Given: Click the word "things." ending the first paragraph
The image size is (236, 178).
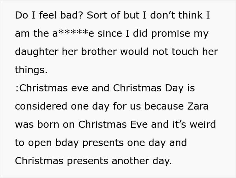Looking at the screenshot, I should point(31,70).
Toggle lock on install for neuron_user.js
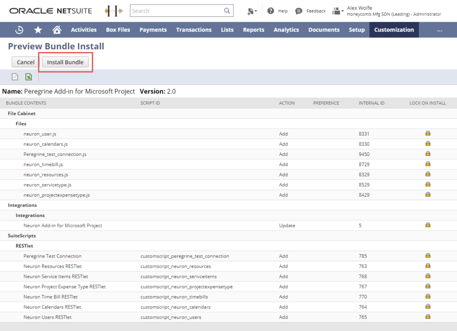Viewport: 457px width, 331px height. click(x=428, y=133)
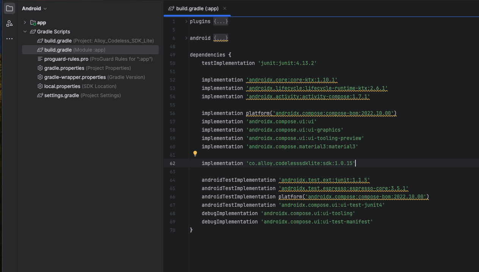This screenshot has width=479, height=272.
Task: Open gradle-wrapper.properties Gradle Version file
Action: coord(75,77)
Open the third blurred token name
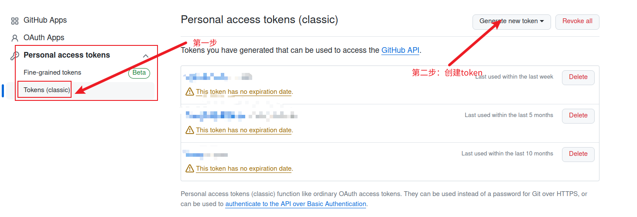The height and width of the screenshot is (217, 637). coord(206,154)
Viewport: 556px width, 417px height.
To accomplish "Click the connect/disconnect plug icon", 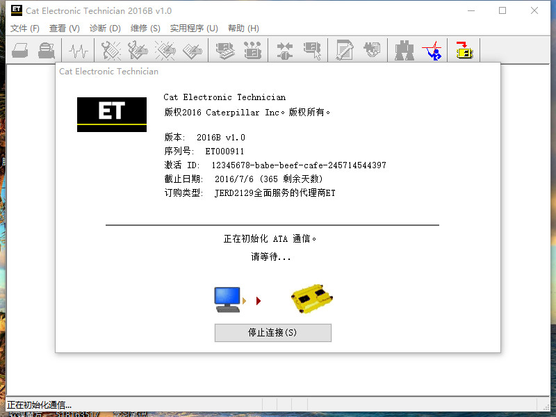I will 285,50.
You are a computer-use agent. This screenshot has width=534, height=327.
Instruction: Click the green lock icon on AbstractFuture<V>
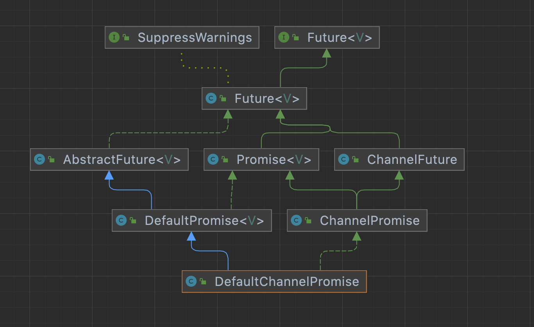(51, 160)
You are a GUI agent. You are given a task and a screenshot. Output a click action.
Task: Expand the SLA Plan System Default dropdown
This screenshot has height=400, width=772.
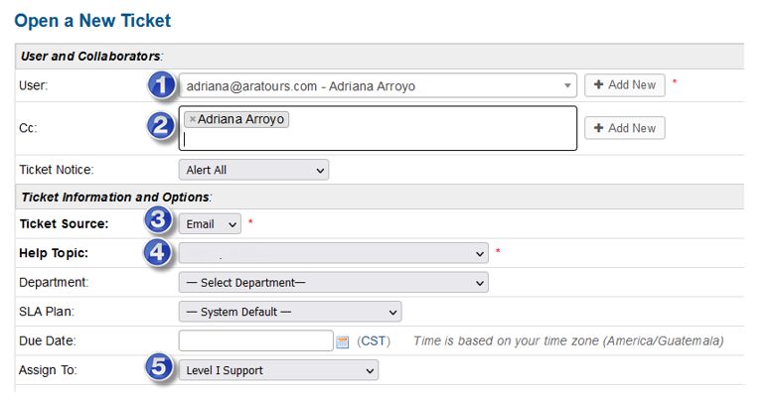point(289,312)
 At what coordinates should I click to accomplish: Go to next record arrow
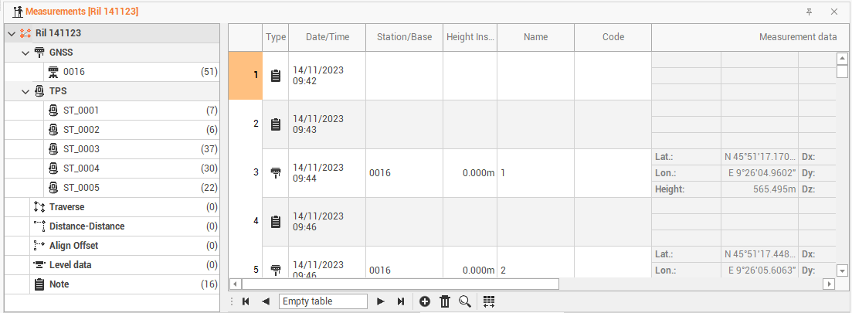(380, 301)
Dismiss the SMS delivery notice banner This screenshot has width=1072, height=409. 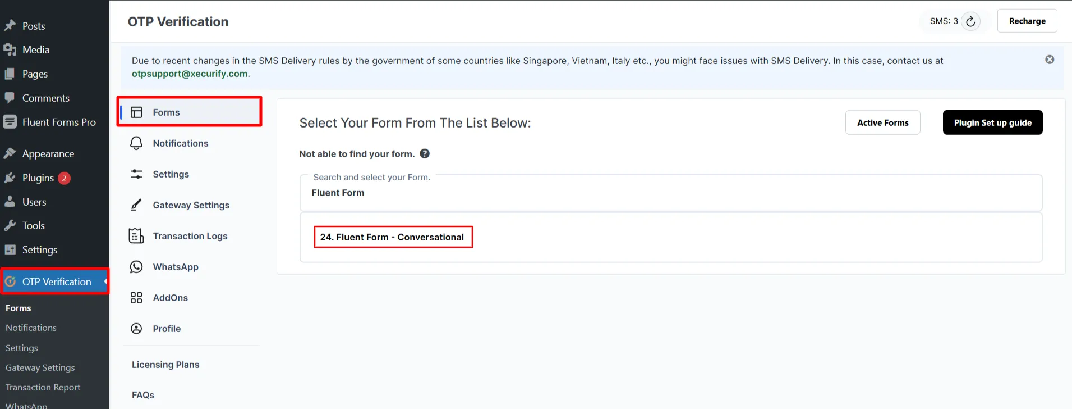click(1050, 60)
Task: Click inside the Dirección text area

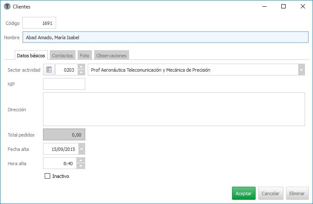Action: (x=174, y=109)
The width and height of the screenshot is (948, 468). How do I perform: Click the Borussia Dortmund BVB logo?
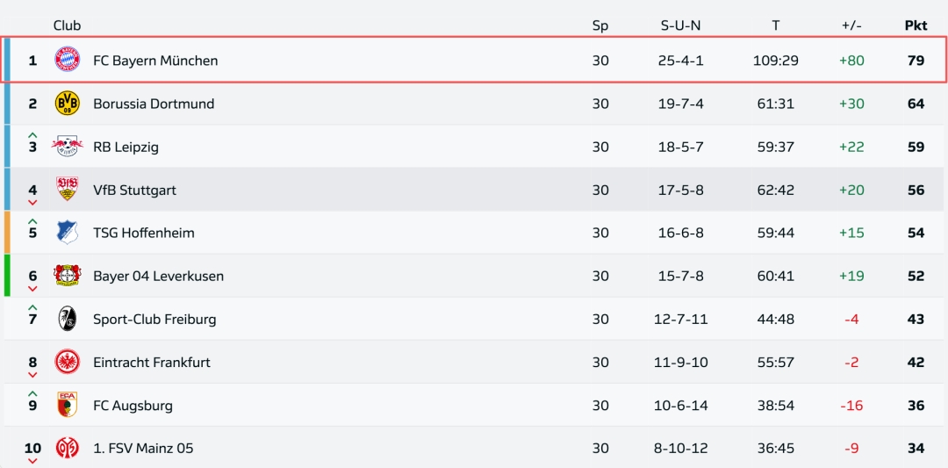(x=68, y=104)
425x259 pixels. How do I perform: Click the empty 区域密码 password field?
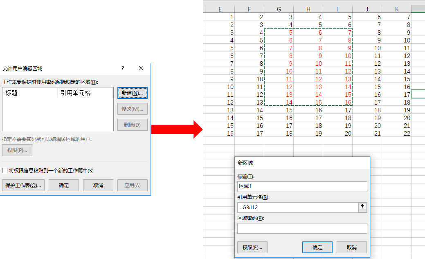click(301, 228)
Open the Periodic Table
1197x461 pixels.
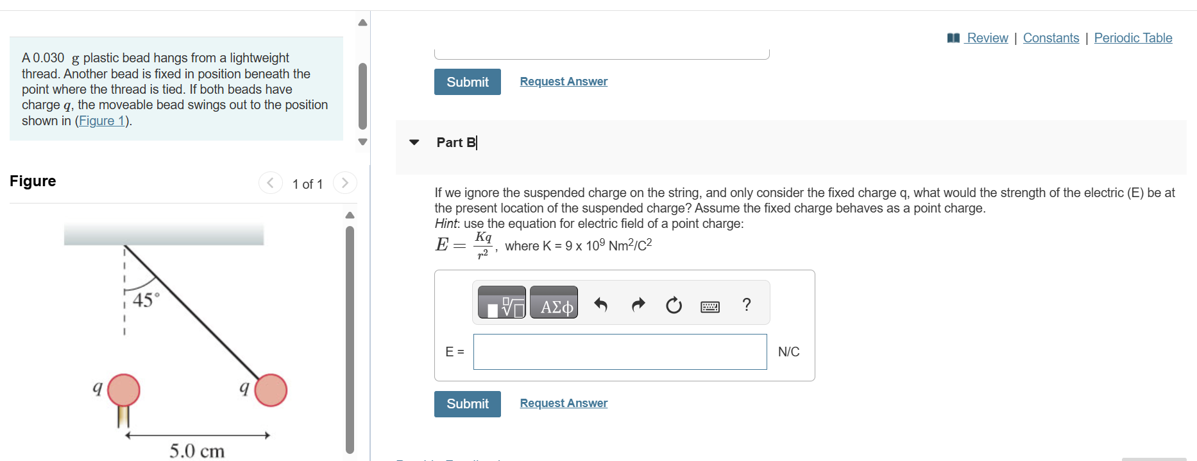click(1133, 38)
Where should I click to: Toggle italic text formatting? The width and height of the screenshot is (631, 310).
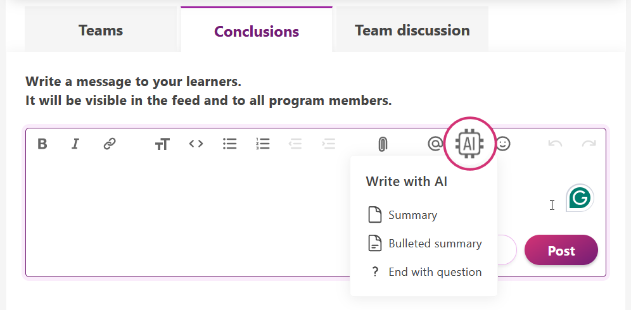click(x=75, y=144)
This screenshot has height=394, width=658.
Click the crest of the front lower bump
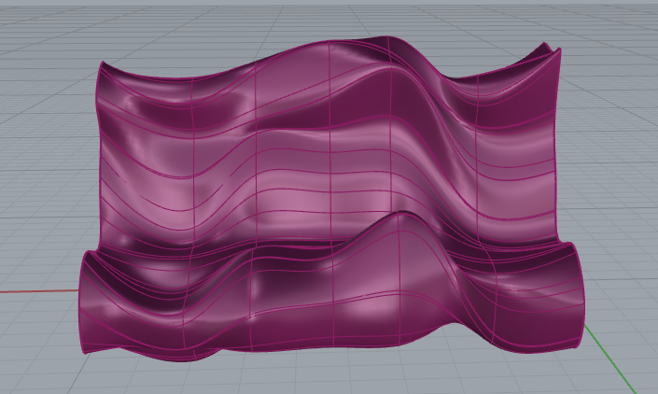pos(401,215)
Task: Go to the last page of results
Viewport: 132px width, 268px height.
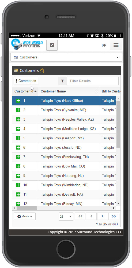Action: click(114, 216)
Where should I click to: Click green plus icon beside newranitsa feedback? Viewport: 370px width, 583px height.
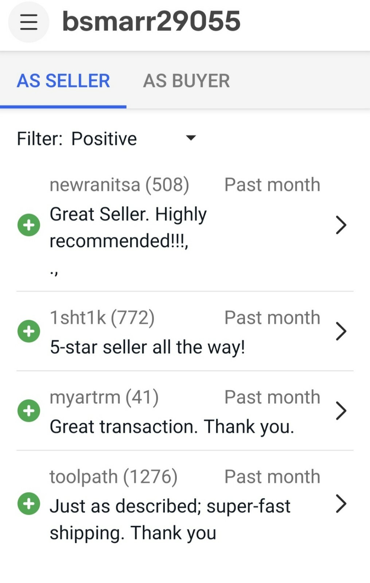[29, 225]
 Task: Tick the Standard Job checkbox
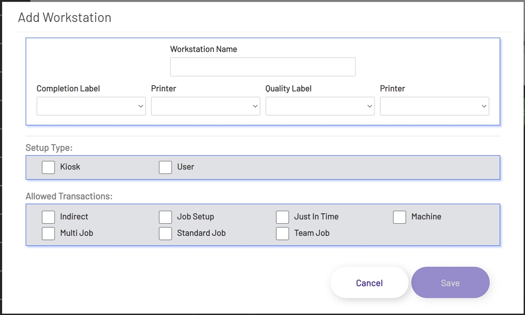[x=165, y=233]
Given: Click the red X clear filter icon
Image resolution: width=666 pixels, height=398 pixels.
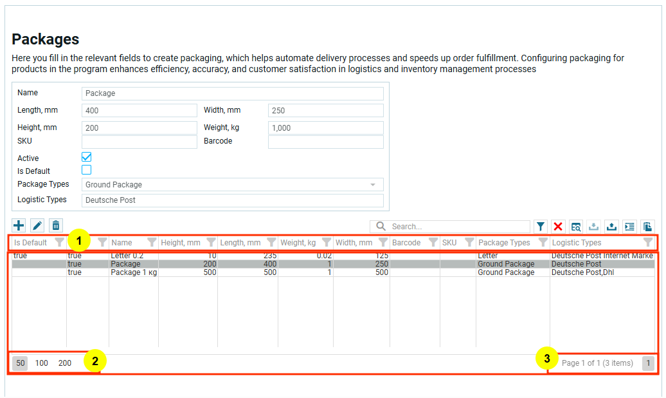Looking at the screenshot, I should point(558,227).
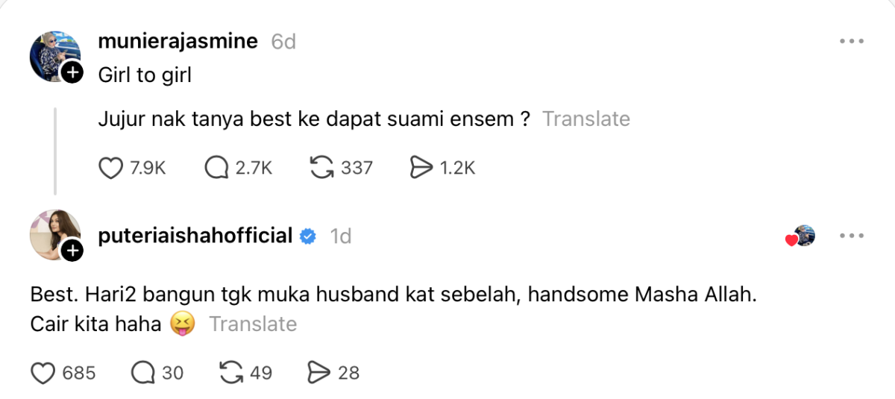
Task: Open munierajasmine's profile via username
Action: pos(178,42)
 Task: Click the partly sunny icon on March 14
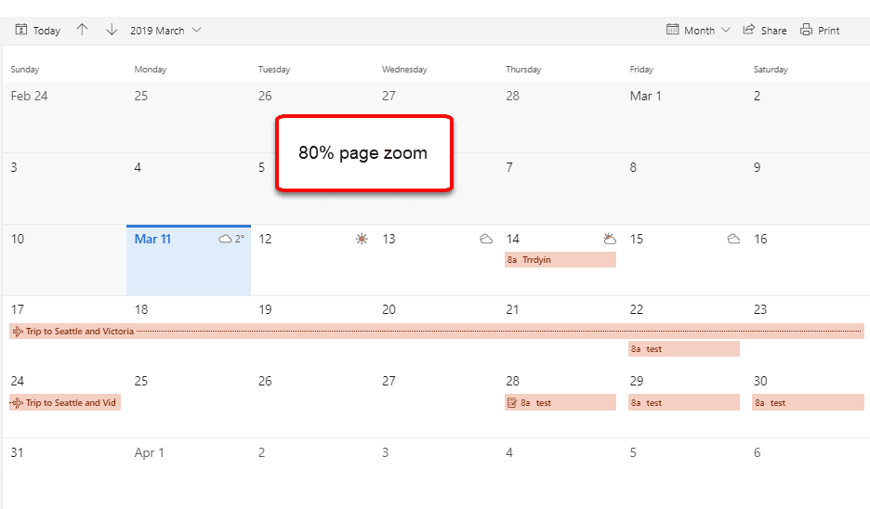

⁂

Every line from the line containing "Task: Click inside the Dirección text area" through the last line above is to be printed exactly. Pictures are not copied.

Task: Click inside the Dirección text area

Action: (x=174, y=109)
The width and height of the screenshot is (948, 468). How do I perform: Click the Borussia Dortmund BVB logo?
(x=68, y=104)
425x259 pixels. How do I perform: Click the empty 区域密码 password field?
click(301, 228)
Open the Periodic Table
1197x461 pixels.
click(1133, 38)
Where should I click to: Toggle italic text formatting? The width and height of the screenshot is (631, 310).
click(x=75, y=144)
This screenshot has height=394, width=658.
Click the crest of the front lower bump
pos(401,215)
Task: Go to the last page of results
Viewport: 132px width, 268px height.
Action: click(114, 216)
Where should I click to: Click green plus icon beside newranitsa feedback? Viewport: 370px width, 583px height.
[29, 225]
 Task: Tick the Standard Job checkbox
[x=165, y=233]
Given: Click the red X clear filter icon
Image resolution: width=666 pixels, height=398 pixels.
Looking at the screenshot, I should point(558,227).
Task: Open munierajasmine's profile via username
Action: pos(178,42)
 Task: Click the partly sunny icon on March 14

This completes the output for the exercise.